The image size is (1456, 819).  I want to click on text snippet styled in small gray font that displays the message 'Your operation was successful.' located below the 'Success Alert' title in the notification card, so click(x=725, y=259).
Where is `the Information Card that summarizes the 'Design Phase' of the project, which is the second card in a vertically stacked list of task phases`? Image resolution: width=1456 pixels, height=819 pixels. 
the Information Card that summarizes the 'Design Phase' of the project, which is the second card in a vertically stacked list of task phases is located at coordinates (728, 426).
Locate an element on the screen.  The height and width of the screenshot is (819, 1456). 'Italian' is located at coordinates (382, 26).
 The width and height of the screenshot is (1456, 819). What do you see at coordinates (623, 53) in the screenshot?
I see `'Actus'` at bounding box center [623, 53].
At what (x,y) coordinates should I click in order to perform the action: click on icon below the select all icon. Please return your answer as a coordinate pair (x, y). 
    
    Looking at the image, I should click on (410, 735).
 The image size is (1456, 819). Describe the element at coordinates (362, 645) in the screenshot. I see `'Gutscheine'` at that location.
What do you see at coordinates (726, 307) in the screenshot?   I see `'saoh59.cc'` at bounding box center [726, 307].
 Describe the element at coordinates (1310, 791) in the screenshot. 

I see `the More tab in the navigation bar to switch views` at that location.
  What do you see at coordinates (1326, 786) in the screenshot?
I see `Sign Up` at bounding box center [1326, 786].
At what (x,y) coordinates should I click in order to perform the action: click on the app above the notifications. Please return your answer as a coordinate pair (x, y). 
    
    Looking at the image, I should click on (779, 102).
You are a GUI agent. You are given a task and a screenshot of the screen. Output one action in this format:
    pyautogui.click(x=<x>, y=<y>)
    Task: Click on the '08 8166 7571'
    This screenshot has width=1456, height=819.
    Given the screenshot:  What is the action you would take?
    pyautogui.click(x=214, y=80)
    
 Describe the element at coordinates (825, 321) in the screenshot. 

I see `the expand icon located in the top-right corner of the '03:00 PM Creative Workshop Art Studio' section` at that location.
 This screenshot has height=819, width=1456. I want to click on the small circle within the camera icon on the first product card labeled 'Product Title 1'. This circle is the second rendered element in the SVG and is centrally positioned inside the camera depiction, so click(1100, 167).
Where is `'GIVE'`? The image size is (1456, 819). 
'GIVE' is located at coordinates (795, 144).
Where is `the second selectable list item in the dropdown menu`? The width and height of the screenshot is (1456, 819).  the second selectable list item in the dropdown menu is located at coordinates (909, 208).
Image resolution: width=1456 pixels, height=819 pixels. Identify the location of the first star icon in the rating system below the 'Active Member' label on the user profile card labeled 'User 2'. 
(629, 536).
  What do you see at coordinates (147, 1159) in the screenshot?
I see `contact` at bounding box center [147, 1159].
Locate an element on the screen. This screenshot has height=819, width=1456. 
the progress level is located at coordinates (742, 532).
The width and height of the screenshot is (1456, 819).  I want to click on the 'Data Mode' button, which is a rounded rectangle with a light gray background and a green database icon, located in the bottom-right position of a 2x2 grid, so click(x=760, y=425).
::::::::::
*WHAT IS ASKED:*
Render the lines above as a JSON list of strings with one string per line, leaving out blank lines.

*RESPONSE TO THE EXERCISE:*
[
  "The image size is (1456, 819).  I want to click on text snippet styled in small gray font that displays the message 'Your operation was successful.' located below the 'Success Alert' title in the notification card, so click(x=725, y=259).",
  "Where is `the Information Card that summarizes the 'Design Phase' of the project, which is the second card in a vertically stacked list of task phases`? Image resolution: width=1456 pixels, height=819 pixels. ",
  "the Information Card that summarizes the 'Design Phase' of the project, which is the second card in a vertically stacked list of task phases is located at coordinates (728, 426).",
  "Locate an element on the screen.  The height and width of the screenshot is (819, 1456). 'Italian' is located at coordinates (382, 26).",
  " The width and height of the screenshot is (1456, 819). What do you see at coordinates (623, 53) in the screenshot?",
  "I see `'Actus'` at bounding box center [623, 53].",
  "At what (x,y) coordinates should I click in order to perform the action: click on icon below the select all icon. Please return your answer as a coordinate pair (x, y). ",
  "    Looking at the image, I should click on (410, 735).",
  " The image size is (1456, 819). Describe the element at coordinates (362, 645) in the screenshot. I see `'Gutscheine'` at that location.",
  "What do you see at coordinates (726, 307) in the screenshot?   I see `'saoh59.cc'` at bounding box center [726, 307].",
  " Describe the element at coordinates (1310, 791) in the screenshot. ",
  "I see `the More tab in the navigation bar to switch views` at that location.",
  "  What do you see at coordinates (1326, 786) in the screenshot?",
  "I see `Sign Up` at bounding box center [1326, 786].",
  "At what (x,y) coordinates should I click in order to perform the action: click on the app above the notifications. Please return your answer as a coordinate pair (x, y). ",
  "    Looking at the image, I should click on (779, 102).",
  "You are a GUI agent. You are given a task and a screenshot of the screen. Output one action in this format:",
  "    pyautogui.click(x=<x>, y=<y>)",
  "    Task: Click on the '08 8166 7571'",
  "    This screenshot has width=1456, height=819.",
  "    Given the screenshot:  What is the action you would take?",
  "    pyautogui.click(x=214, y=80)",
  " Describe the element at coordinates (825, 321) in the screenshot. ",
  "I see `the expand icon located in the top-right corner of the '03:00 PM Creative Workshop Art Studio' section` at that location.",
  " This screenshot has height=819, width=1456. I want to click on the small circle within the camera icon on the first product card labeled 'Product Title 1'. This circle is the second rendered element in the SVG and is centrally positioned inside the camera depiction, so click(1100, 167).",
  "Where is `'GIVE'`? The image size is (1456, 819). ",
  "'GIVE' is located at coordinates (795, 144).",
  "Where is `the second selectable list item in the dropdown menu`? The width and height of the screenshot is (1456, 819).  the second selectable list item in the dropdown menu is located at coordinates (909, 208).",
  "Image resolution: width=1456 pixels, height=819 pixels. Identify the location of the first star icon in the rating system below the 'Active Member' label on the user profile card labeled 'User 2'. ",
  "(629, 536).",
  "  What do you see at coordinates (147, 1159) in the screenshot?",
  "I see `contact` at bounding box center [147, 1159].",
  "Locate an element on the screen. This screenshot has height=819, width=1456. ",
  "the progress level is located at coordinates (742, 532).",
  "The width and height of the screenshot is (1456, 819).  I want to click on the 'Data Mode' button, which is a rounded rectangle with a light gray background and a green database icon, located in the bottom-right position of a 2x2 grid, so click(x=760, y=425)."
]